“Trasecolo nel leggere le agenzie di stampa su presunte affermazioni di Silvio Berlusconi. Credo che gli argomenti all’ordine del giorno di FI debbano essere il recupero della sintonia perduta con il nostro elettorato e il progetto alternativo alla sinistra di Renzi e del Pd per portare l’Italia fuori dalle secche di una crisi che, come dimostrano tutti gli indicatori economici, sta affossando famiglie, imprese, lavoratori” lo dichiara in una nota Luigi d’Ambrosio Lettieri (FI).


“In questo quadro – davanti a milioni di persone che non vanno più neanche a votare perché non riconoscono autorevolezza politica e tantomeno pragmatismo progettuale né a questa sinistra, ma neanche al centrodestra – lealmente e coerentemente con i valori liberali che sono alla base della proposta politica che è patrimonio comune di FI, stiamo ponendo all’interno del partito una questione di merito e di metodo sul percorso da fare per ritrovare il rapporto con il territorio e per dare risposte concrete ed efficaci agli italiani su temi dirimenti come lavoro, sviluppo, pressione fiscale, sicurezza”.
“Ritengo sia questo il tema.
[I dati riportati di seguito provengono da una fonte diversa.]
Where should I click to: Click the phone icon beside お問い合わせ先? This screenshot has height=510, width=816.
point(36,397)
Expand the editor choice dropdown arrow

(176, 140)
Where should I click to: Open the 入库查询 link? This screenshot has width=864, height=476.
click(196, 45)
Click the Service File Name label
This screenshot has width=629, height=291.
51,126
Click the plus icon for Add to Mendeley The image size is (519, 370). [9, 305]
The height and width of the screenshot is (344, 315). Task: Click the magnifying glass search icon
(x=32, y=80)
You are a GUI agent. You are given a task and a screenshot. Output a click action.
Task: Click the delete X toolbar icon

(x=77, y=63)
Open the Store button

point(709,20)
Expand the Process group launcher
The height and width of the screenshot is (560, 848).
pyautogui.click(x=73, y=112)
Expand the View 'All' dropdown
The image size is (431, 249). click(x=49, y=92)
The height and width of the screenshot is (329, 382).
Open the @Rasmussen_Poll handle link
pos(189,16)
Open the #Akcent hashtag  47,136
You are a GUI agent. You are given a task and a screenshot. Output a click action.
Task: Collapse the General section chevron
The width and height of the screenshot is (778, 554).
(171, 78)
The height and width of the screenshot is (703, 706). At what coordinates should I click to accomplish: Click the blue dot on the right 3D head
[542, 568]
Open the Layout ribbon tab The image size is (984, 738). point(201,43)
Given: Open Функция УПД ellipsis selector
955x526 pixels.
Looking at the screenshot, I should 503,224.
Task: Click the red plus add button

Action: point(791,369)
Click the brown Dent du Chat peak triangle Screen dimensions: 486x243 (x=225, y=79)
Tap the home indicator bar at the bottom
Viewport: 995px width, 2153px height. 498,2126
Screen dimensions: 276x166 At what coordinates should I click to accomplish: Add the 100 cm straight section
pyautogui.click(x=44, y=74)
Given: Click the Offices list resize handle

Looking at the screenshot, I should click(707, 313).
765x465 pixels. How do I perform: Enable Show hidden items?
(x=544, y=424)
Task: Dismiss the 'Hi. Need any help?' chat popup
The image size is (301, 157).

Non certo mettere sul banco degli imputati quanti hanno, nelle sedi competenti, rappresentato i problemi, gli errori e le contraddizioni che oggi trovano pieno riscontro nella realtà. Né si può pensare che bastino due piroette in ventiquattr’ore per rimettere tutto a posto e rimediare all’ambiguità che ha confuso fortemente il nostro elettorato. FI deve ritrovare se stessa, e la sua proposta forte, chiara e liberale, non giocare alla roulette russa sui carri altrui.Tutto il resto è pestare acqua nel mortaio.”.